Intel® Trace Analyzer and Collector User and Reference Guide

ID 767272
Date 3/31/2023
Public
Document Table of Contents

Configuring Error Checks

You can configure manually which errors are checked: all errors have a unique name and are categorized in a hierarchy similar to functions. For example, LOCAL:MEMORY:OVERLAP is a local check which ensures that memory is not used twice in concurrent MPI operations. By disabling certain errors you can skip a report about it and reduce the checking overhead.

Use the configuration options listed below. For instructions on how to set them, see Configuring Intel® Trace Collector.

CHECK

Use the CHECK configuration option to match against the names of supported errors and turn it on or off, as in the example below. See Correctness Checking Errors for the list of all errors.

# Turn all checking off:
# ** matches colons
# * does not
CHECK ** OFF
# Selectively turn on specific checks:
# - All local checks
CHECK LOCAL:** ON
# - Only one global check
CHECK GLOBAL:MSG:DATATYPE:MISMATCH ON

PCTRACE

By default, Intel Trace Collector checks for all errors and tries to provide as much information about them as possible.
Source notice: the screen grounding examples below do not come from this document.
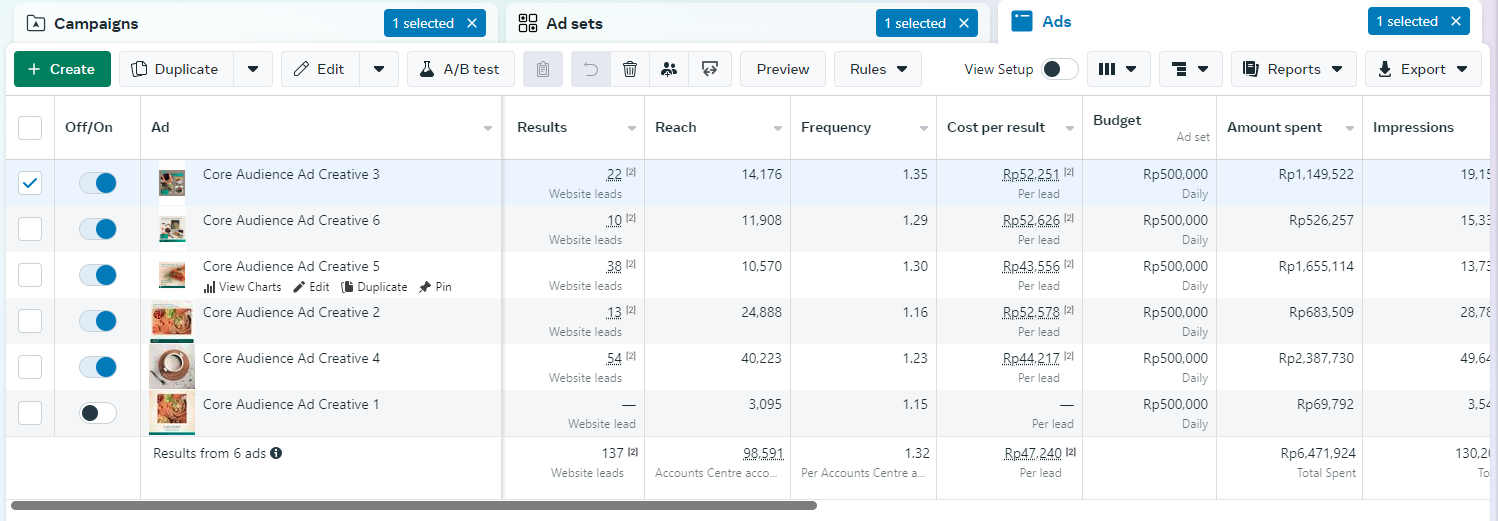This screenshot has height=521, width=1498.
Task: Click View Charts under Ad Creative 5
Action: 243,287
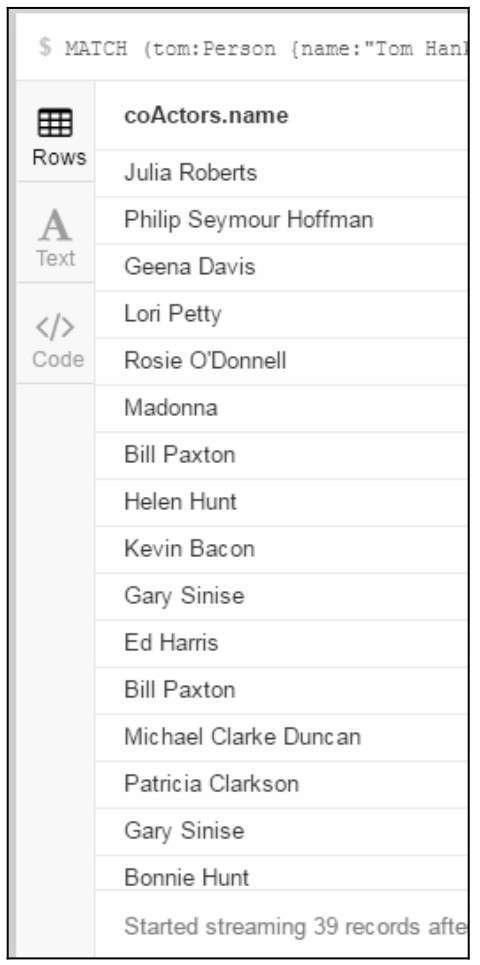Click the Rows tab label text
The width and height of the screenshot is (480, 965).
point(59,157)
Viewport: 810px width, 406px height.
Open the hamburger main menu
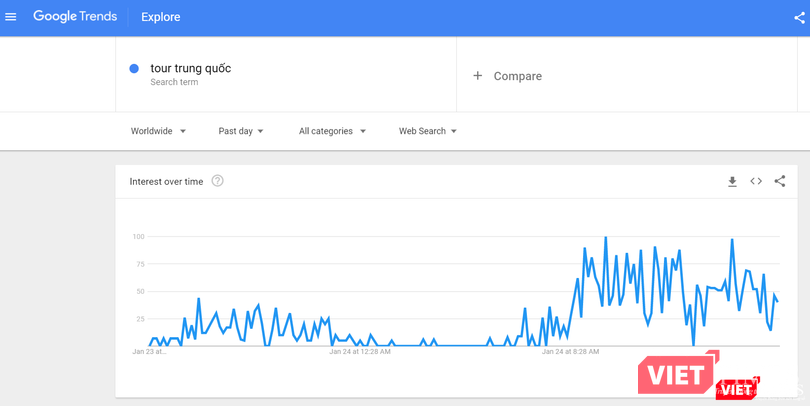click(x=11, y=17)
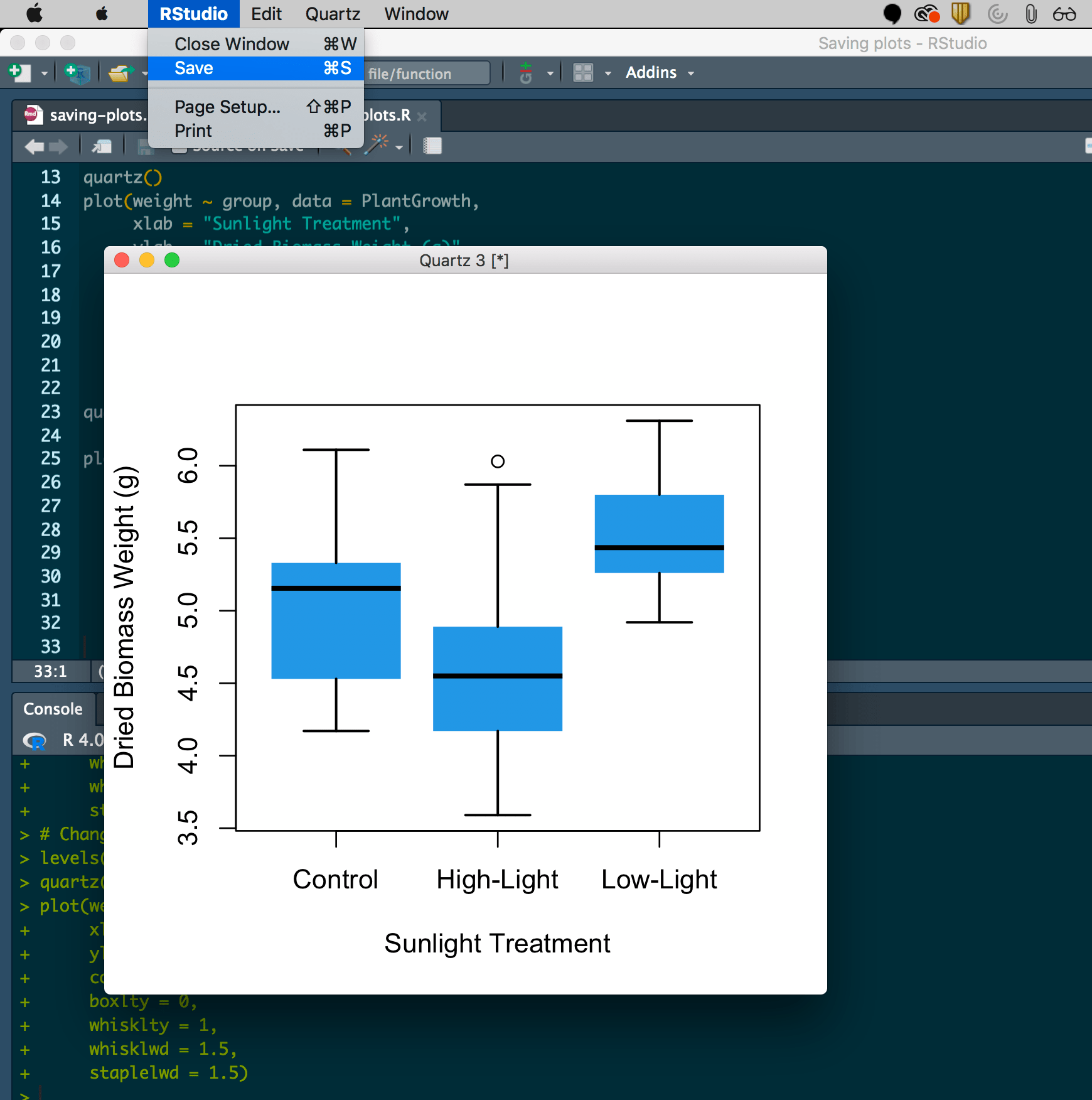Viewport: 1092px width, 1100px height.
Task: Click the workspace panes layout icon
Action: coord(582,72)
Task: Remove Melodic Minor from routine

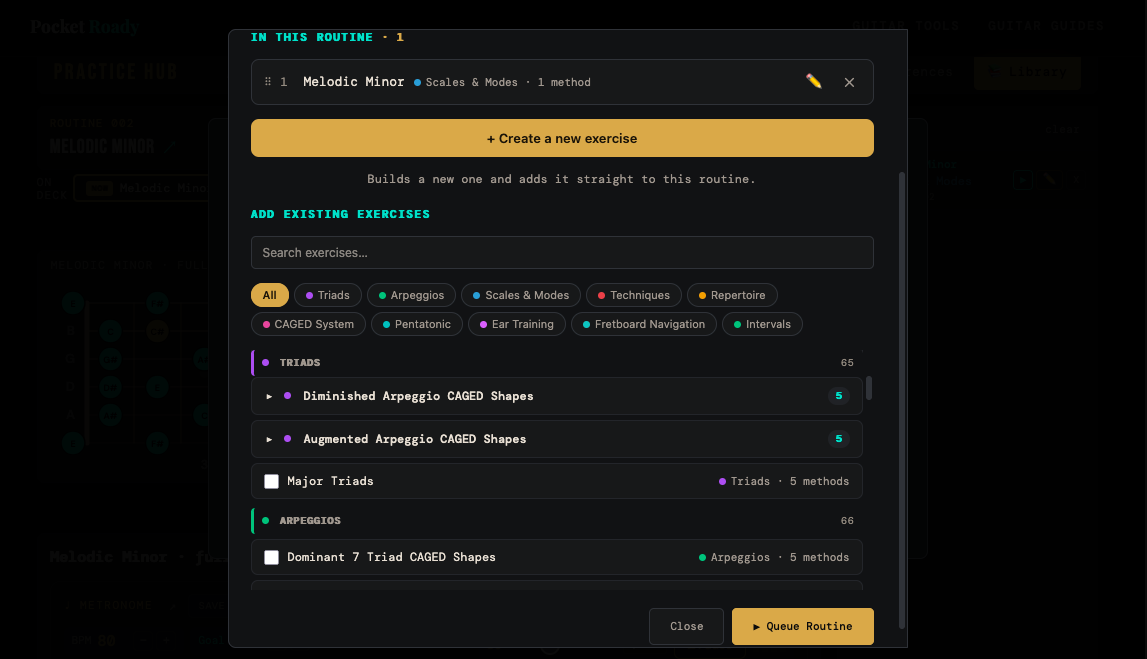Action: pyautogui.click(x=849, y=83)
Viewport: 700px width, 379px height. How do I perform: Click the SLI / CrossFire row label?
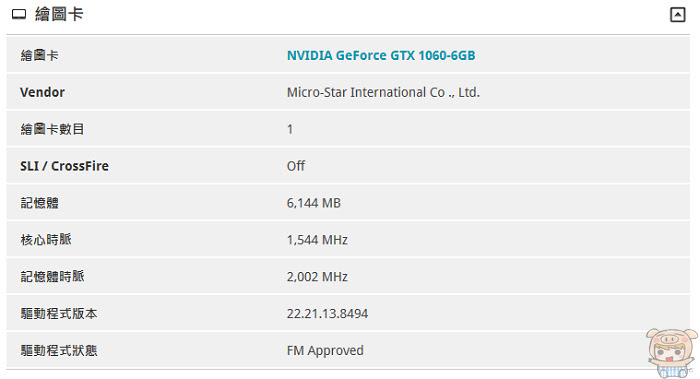64,166
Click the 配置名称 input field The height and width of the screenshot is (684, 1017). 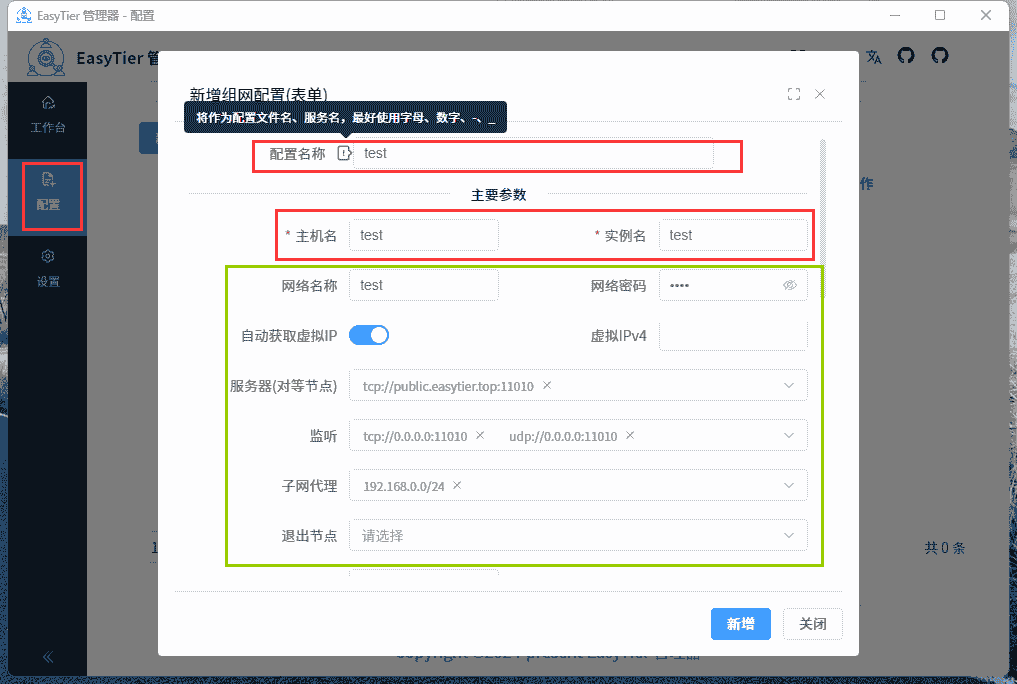[x=540, y=153]
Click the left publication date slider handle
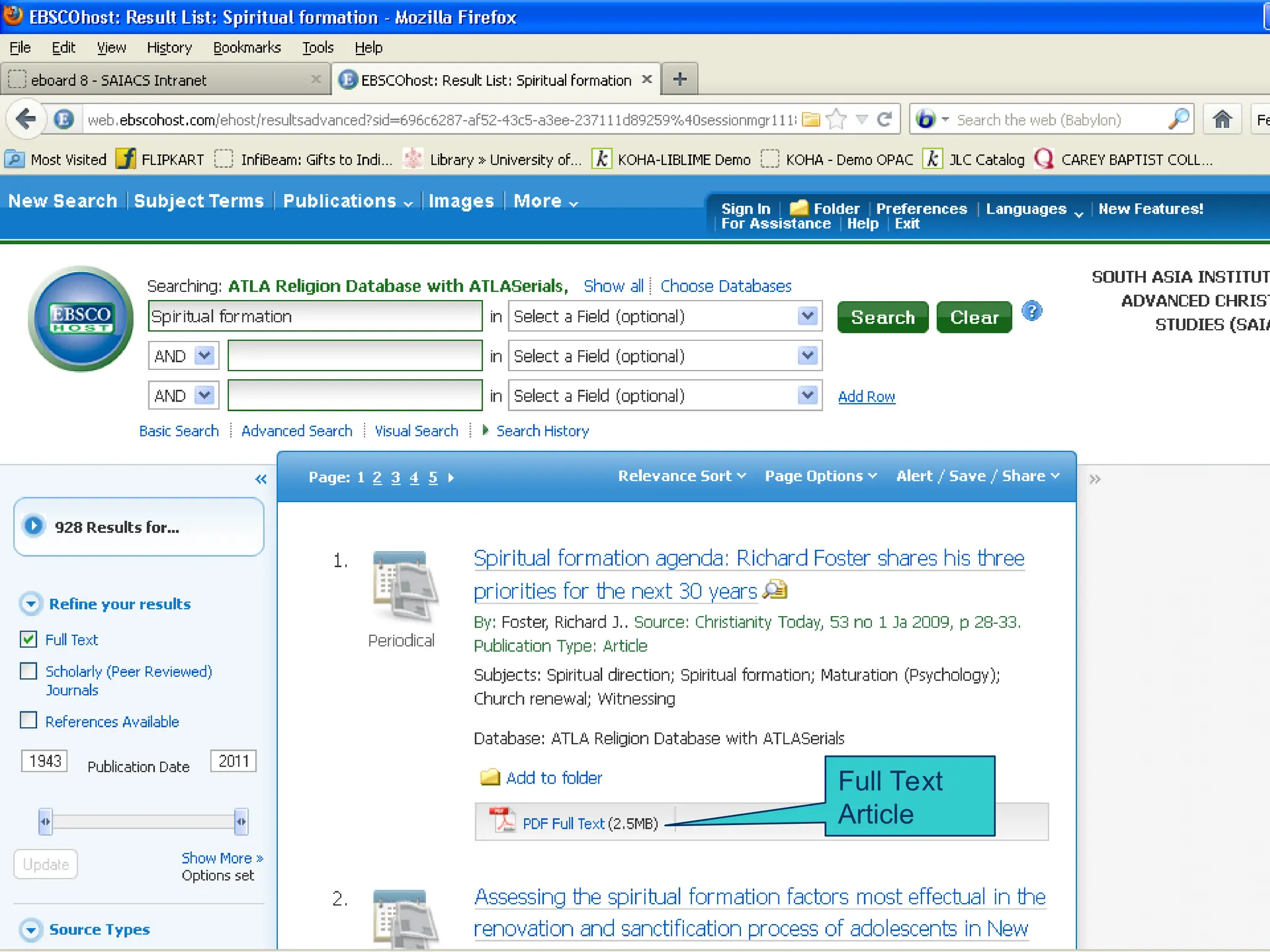 (x=45, y=822)
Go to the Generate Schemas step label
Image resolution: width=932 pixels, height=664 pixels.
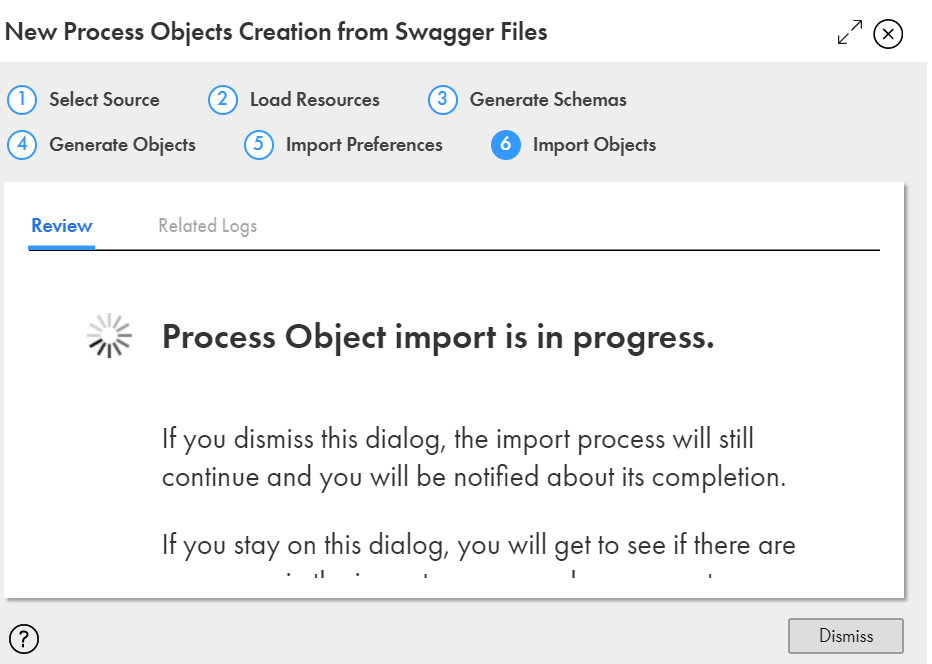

In particular it does stack unwinding and reports source code information for each level in the call hierarchy. This can be controlled with the PCTRACE configuration option. For performance analysis that option is off by default, but for correctness checking with libVTmc it is enabled.

DEADLOCK-TIMEOUT

This option controls the same mechanism to detect deadlocks as in libVTfs. For interactive use it is recommended to set it to a small value like 10s to detect deadlocks quickly without having to wait long for the timeout.

DEADLOCK-WARNING

Displays a GLOBAL:DEADLOCK:NO_PROGRESS warning if the time spent by MPI processes in their last MPI call exceeds the threshold specified with this option. This warning indicates a load imbalance or a deadlock that cannot be detected, which may occur when at least one process polls for progress instead of blocking inside an MPI call.

VERBOSE

Different levels of verbosity specified with this option have the following effects:

Level Effect
0
All extra output disabled, only error summary at the end is printed.
1
Adds a summary of configuration options as the application starts (default).
2
Adds a one-line info message at the beginning by each process with host name, process ID and the normal rank prefix. This can be useful if output is redirected into one file per process, because it identifies to which process in the parallel application the output belongs.
3
Adds internal progress messages and a dump of MPI call entry/exit with their parameters and results.